Consider the parametric equations 𝑥 of 𝑡 is equal to 𝑡 cubed minus one and 𝑦 of 𝑡 is equal to 𝑡, where 𝑡 is greater than negative two and 𝑡 is less than one. Which of the following is the sketch of the given equations? Option (A), option (B), option (C), option (D), or option (E).
We’re given a pair of parametric equations, 𝑥 of 𝑡 is equal to 𝑡 cubed minus one and 𝑦 of 𝑡 is equal to 𝑡, where our values of 𝑡 range from negative two to one. We need to decide which of our graphs is the sketch of the curve of these parametric equations. To do this, we need to recall what we mean by parametric equations. We’re given functions 𝑥 of 𝑡 and 𝑦 of 𝑡. These take inputs of 𝑡 and tell us the 𝑥-coordinate and 𝑦-coordinate of our curve. So we need to substitute values of 𝑡 into both of these functions to find coordinates of our curve. We can then plot these on our graphs and see which of our curves matches with these values.
We can do this using a table. However, the first question we need to ask is, which values of 𝑡 should we use? Remember, the question tells us that our curve will only take inputs of 𝑡 greater than negative two and less than one. But remember, this means we can take values of 𝑡 very close to negative two and very close to one. So the endpoints of our curve will approach the values where 𝑡 is equal to negative two and 𝑡 is equal to one. So we’ll use these values in our table to help us find the endpoints of our curve. It then makes sense to just try using the integers values between these two values of 𝑡.
We now need to substitute these values of 𝑡 into our functions. Let’s start with negative two in 𝑥 of 𝑡. This gives us 𝑥 of negative two is equal to negative two cubed minus one. And if we evaluate this expression, we get negative nine. So when 𝑡 is negative two, 𝑥 of 𝑡 is negative nine. We can do the same with 𝑦 of 𝑡, but the function 𝑦 of 𝑡 is just equal to 𝑡. So we just get that 𝑦 of negative two is equal to negative two. So we’ve found the first endpoint of our parametric curve. It’s the point negative nine, negative two.

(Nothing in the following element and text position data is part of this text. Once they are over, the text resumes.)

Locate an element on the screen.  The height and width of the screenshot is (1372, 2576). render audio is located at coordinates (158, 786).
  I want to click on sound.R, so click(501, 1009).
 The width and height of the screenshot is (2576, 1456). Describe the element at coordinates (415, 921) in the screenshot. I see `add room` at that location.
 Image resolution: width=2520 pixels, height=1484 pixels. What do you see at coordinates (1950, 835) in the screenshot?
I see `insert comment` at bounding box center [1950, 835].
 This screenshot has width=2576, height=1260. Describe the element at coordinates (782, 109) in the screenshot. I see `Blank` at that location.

In fact, we can plot this point on all five of our graphs. We can see that only options (C) and (E) pass through this point. Since this point should be one of the endpoints of our curve, we can conclude that it can’t be options (A), (B), or (D). Let’s now find another coordinate. We’ll substitute 𝑡 is equal to negative one. We get 𝑥 of negative one is negative one cubed minus one and 𝑦 of negative one is equal to negative one. Evaluating these expressions, we get negative two, negative one. So we know that our parametric curve must pass through the point negative two, negative one.
Once again, we can plot this point on our curve. We see that options (A), (B), and (D) don’t pass through this point. However, both options (C) and (E) do pass through this point, so we’ll find another coordinate. This time, we’ll substitute 𝑡 is equal to zero. This gives us 𝑥 of zero is zero cubed minus one and 𝑦 of zero is equal to zero. Evaluating these, we get negative one, zero. So we know our parametric curve passes through the point negative one, zero. And plotting these on our curves, we can see both graphs (C) and (E) pass through this point.
We’ll do the same when 𝑡 is equal to one. We get 𝑥 of one is one cubed minus one and 𝑦 of one is one. Plotting this point on all of our graphs, we can see only the curves in options (C) and (E) pass through this point. In fact, we can see the curves in options (C) and (E) have exactly the same shape. So no matter how many values of 𝑡 we take, both curves will pass through the coordinates we get using this method. So to decide which of these two sketches is correct, we need to use another fact about how we sketch parametric curves.
When we sketch a parametric curve, we always do this by increasing our value of 𝑡. So when we were sketching this parametric curve, we would’ve started at the point negative nine, negative two and we would’ve increased our value of 𝑡 up to our endpoint zero, one. We represent this on a sketch by using arrows. We want to start at the point negative nine, two and end at the point zero, one. So our arrows should be pointing from negative nine, two to zero, one. And the arrows are only pointing in this direction in option (E). So the correct sketch must be option (E).
Therefore, we were able to show of the five possible sketches of the parametric curve defined by the equations 𝑥 of 𝑡 is equal to 𝑡 cubed minus one and 𝑦 of 𝑡 is equal to 𝑡, where 𝑡 is greater than negative two and 𝑡 is less than one, must be the curve given in option (E).